Pay Per Click (PPC) or Cost Per Click (CPC) online advertising is a great option for small businesses on a budget – you only pay for what you use. However, sometimes your campaigns don’t go as well as you want. Wordstream, which helps boost PPC rankings offers the following advice:
- Test Your Value. The key thing you want to be able to do with a new PPC account is test the effectiveness of pay-per-click as a marketing channel for your business. For this reason, you want to start by getting a sense of how much you’ll be paying for each click. AdWords’ free traffic estimator is a solid resource for this step.
- Base Your Budget on Profitability. Managers sometimes forget to focus on the most important metric: profitability. As with all things PPC and marketing in general, remember to base your decisions on profitability and the way your business actually runs. Areas of your account that are more profitable should get more attention and more of your budget.
- Don’t Arbitrarily Cap Profitable Spend. Many times advertisers set arbitrary numbers as a cap on what they’re willing to spend because it fits nicely into a larger marketing budget, but if you’re generating profitable leads and sales, your budget may be unnecessarily limiting. You might be able to just bid to profitability and drive as much traffic as you can buy.
- Don’t Just Slash Budget for Unprofitable Campaigns — Optimize Them. If your campaign is still running and isn’t profitable, that’s likely not something you want to address with budget.

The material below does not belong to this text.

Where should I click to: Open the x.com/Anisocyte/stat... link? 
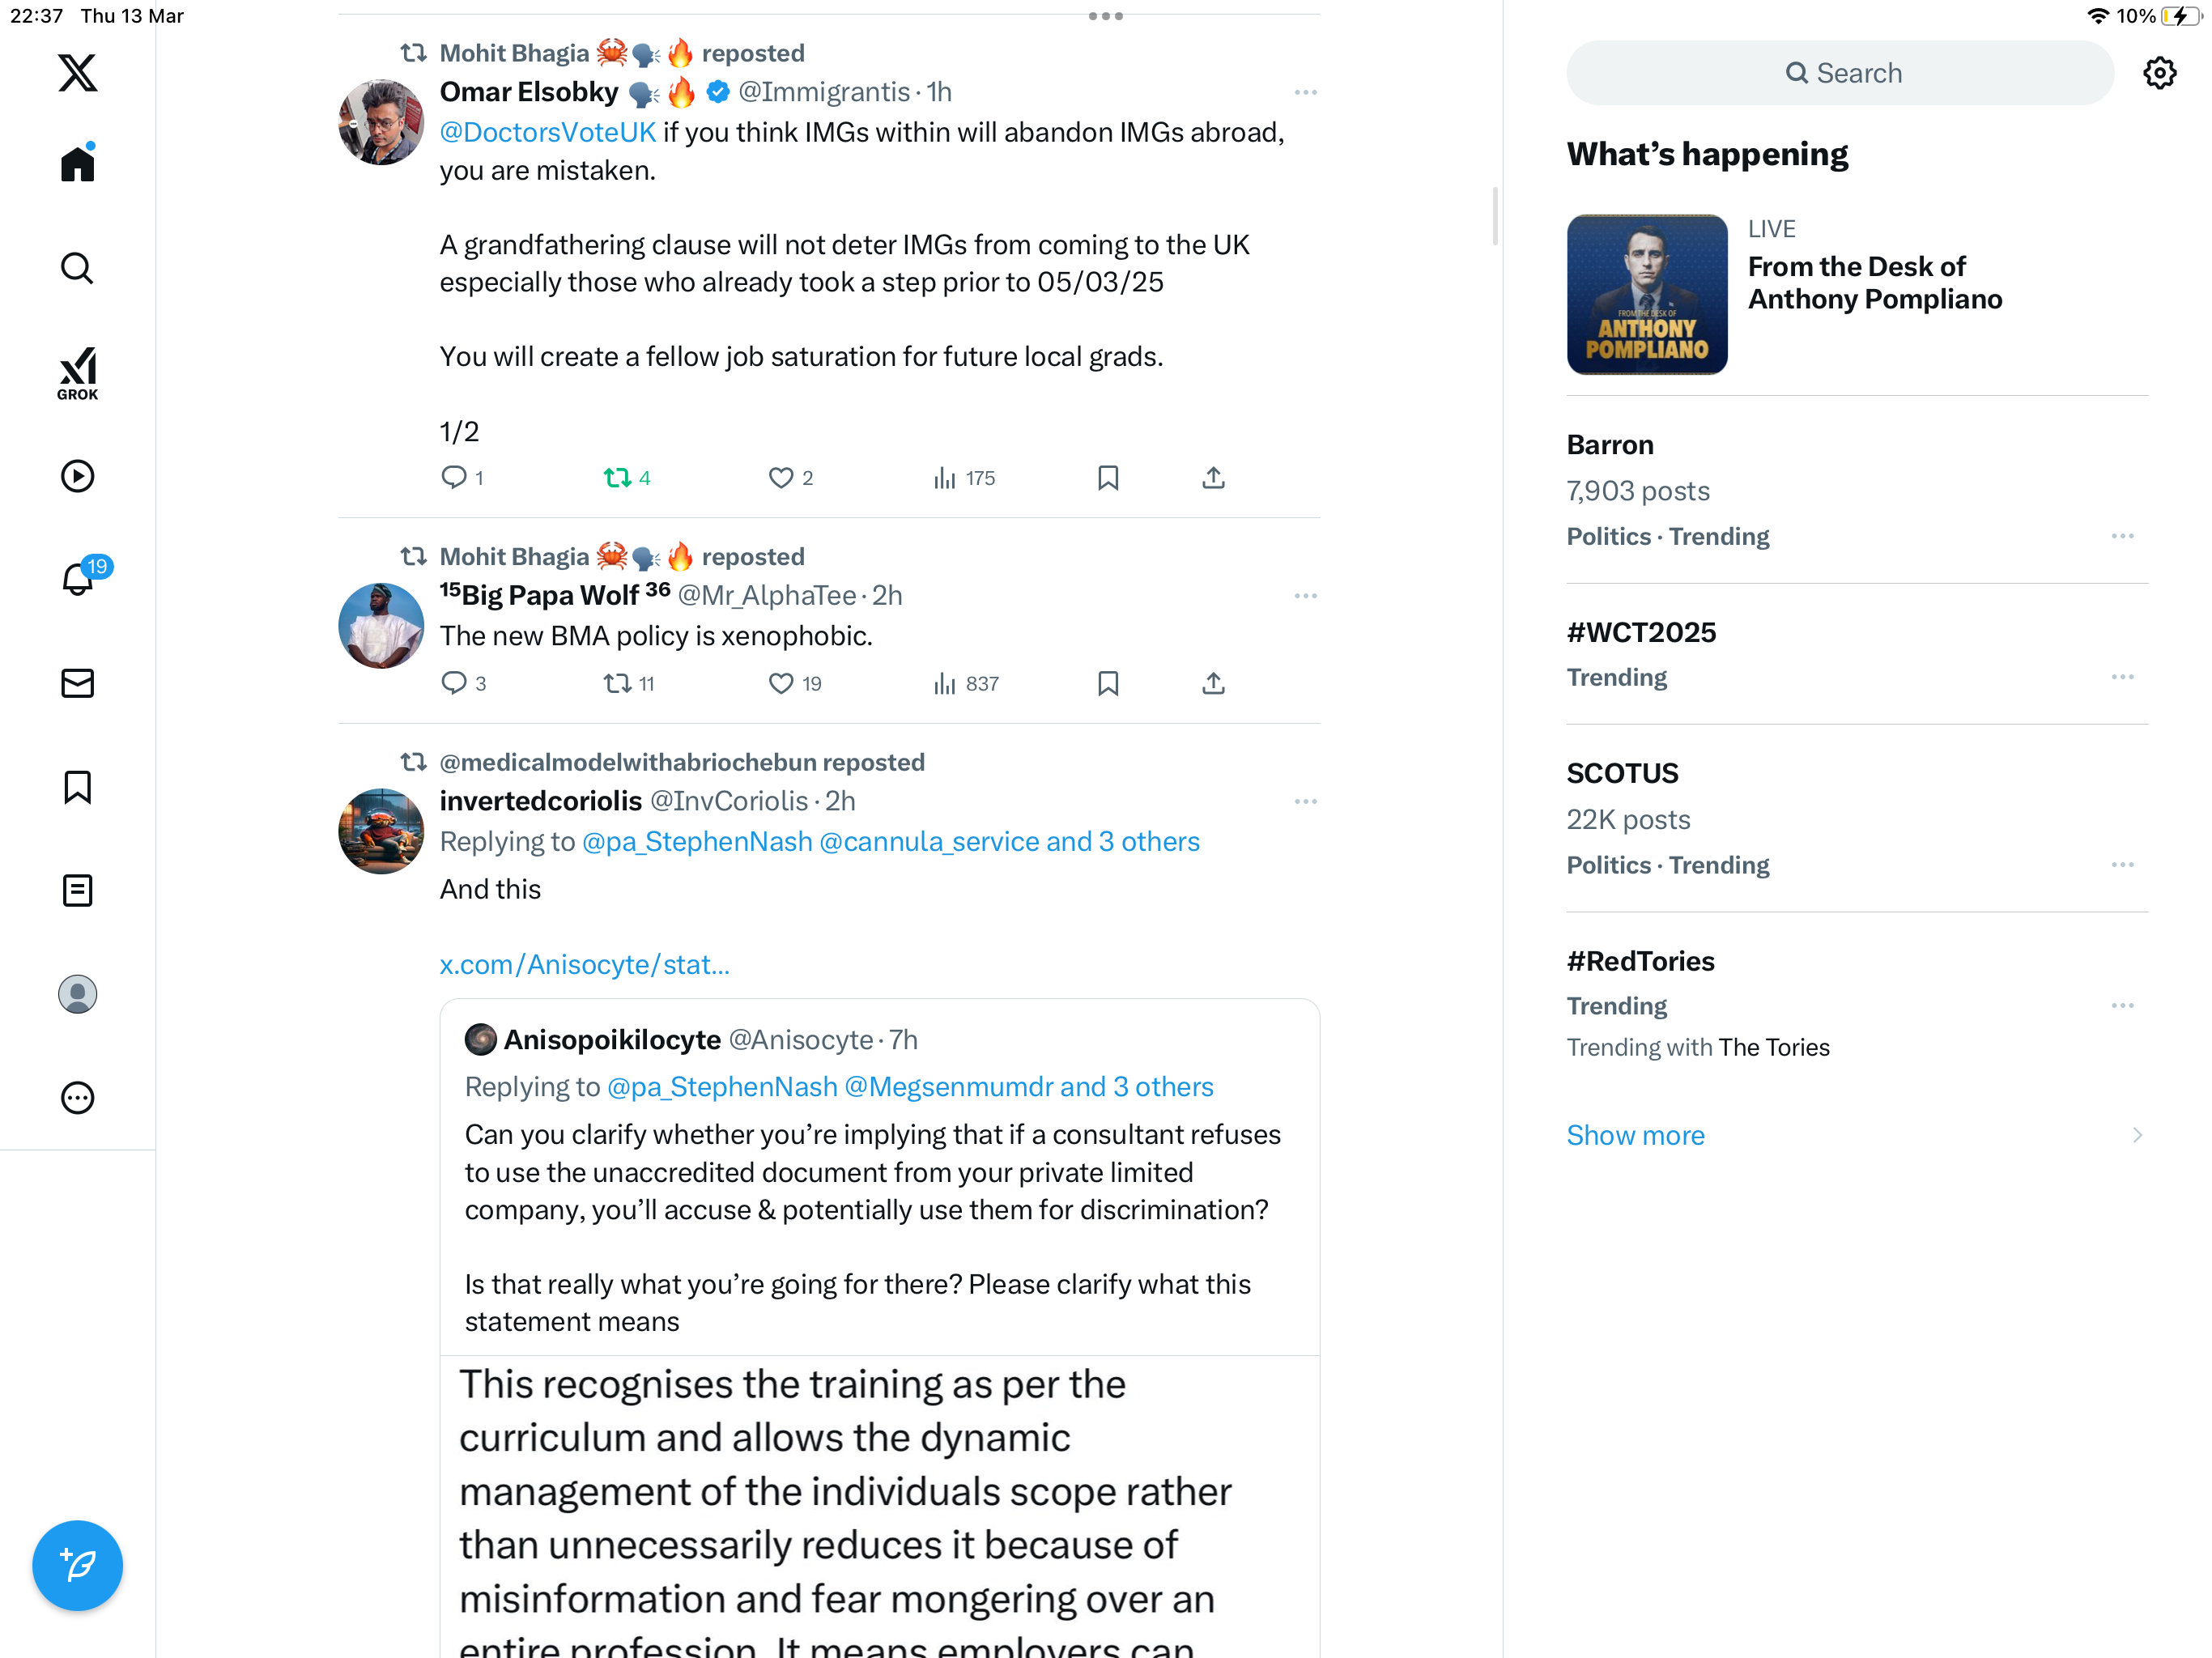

Rather, you should solve this issue through bidding changes, optimizations around Quality Score (better targeting and campaign structure), and so on.
- Understand Your Business’s Seasonality. Whether you’re just starting a campaign or have historical data to leverage, it’s important to know what your seasonal swings will be before you start to set budget. You might want to keep a tighter rein on your monthly budget for July than your budget in the winter months if you sell heating oil or ski trips.